Holi,The Festival of Colours
By March, India witnesses receding winters and the onset of spring which brings with it the festival of colours with another one of India’s colourful, characteristic mythological tales attached to it – the tale of Prahlad and Holika. Holika was the evil aunt of the heaven-sent Prahlad. She had a magical sari which protected her from fire. In an attempt to kill the boy, she took him into her lap and climbed a pyre to make an example of him as a punishment for worshiping the Gods. When the pyre was set ablaze, Prahlad remained intact while Holika’s body went up in flames, a blessing sent down by the gods. Indians celebrate the triumph of good over evil every year by burning the Holi pyre and playing with dry colours by night and continuing the celebration with wet colours the next day.

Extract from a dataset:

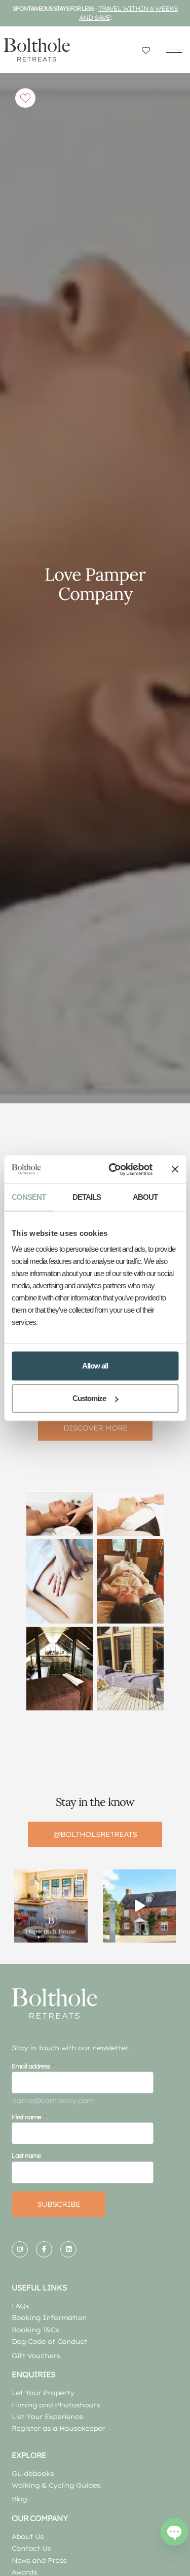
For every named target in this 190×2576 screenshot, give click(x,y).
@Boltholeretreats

When and which parts of India celebrate Holi?
The day of Holi is the Phalgun Poornima (full moon) by the Hindu calendar which generally arrives in March, but the exact dates by the Georgian Calender tend to vary. Holi celebrations are pretty much a pan-India phenomenon but it’s a big deal in Andhra Pradesh, Bengal, Varanasi, Mathura-Vrindavan, Bihar, Delhi, Goa, Gujarat, Haryana, Himachal Pradesh, Madhya Pradesh, Maharashtra, Manipur, Orissa, Punjab, Rajasthan, Uttar Pradesh, Tamil Nadu and among the Bhils (tribes) of the North West.

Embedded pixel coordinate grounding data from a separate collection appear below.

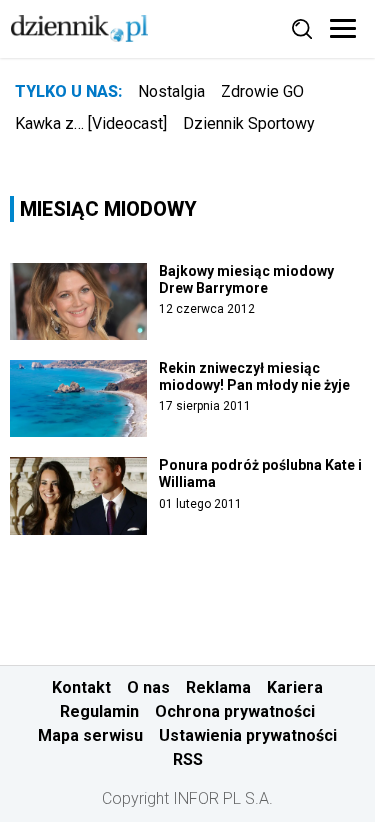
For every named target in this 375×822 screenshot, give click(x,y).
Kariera (295, 687)
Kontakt (81, 687)
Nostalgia (171, 91)
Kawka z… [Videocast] (91, 123)
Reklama (218, 687)
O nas (148, 687)
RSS (188, 759)
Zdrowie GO (262, 91)
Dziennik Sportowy (249, 123)
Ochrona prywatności (235, 711)
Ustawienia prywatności (248, 735)
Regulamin (99, 711)
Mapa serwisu (90, 735)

How is Holi celebrated in India?
People are extremely enthusiastic about celebrating Holi, especially kids, whom you’ll find filling water balloons from the night before. Pichkaris. gulaal, abeer, thandai, bhang, hot snacks while sunbathing after you’ve played with colour all morning, a few hours in the shower trying to wash it off (yet not completely), the dead sleep and gluttony that follows, all come together to make Holi a rather crazy experience. People often barge into each other’s houses and smear colour on loved ones so that they have no choice but to come outside and be drenched in water and colour to chants of “Bura na maano, Holi Hai!” (Take no offence, it’s Holi!). Temples are all done up and small skits are performed in some places.
Best places to celebrate Holi while in India?
North India is by far the most colourful and exuberant during Holi. Pushkar and Udaipur in Rajasthan and Varanasi in Uttar Pradesh are our favourites at India Someday. There’s something special about the way Holi is celebrated in these two holy places that cannot be duplicated anywhere else in India. Other cities where you can be part of the true Holi spirit are Jaipur, Udaipur and Jodhpur in Rajasthan, Mumbai and Delhi.
Precautions while celebrating Holi in India
If you’re a single girl, try to stick around with people you know well and are comfortable with. Don’t venture into public places alone, there are going to be a lot of inebriated men all over the place. You don’t want to have your celebration spoilt by some Roadside Romeos who are high on bhang or alcohol and have no idea what they’re doing. They tend to get aggressive so it’s better to steer clear. If you really want to take a walk, go early in the morning and come back before the celebrations kick in. Other generals precautions are – avoid getting colour into your eyes, drink only as much bhang as you can handle, don’t get high and jeopardize your safety, stick with your friends and be careful of spiked thandai or drinks. All in all if you’re a bit careful you’ll have a great time for sure!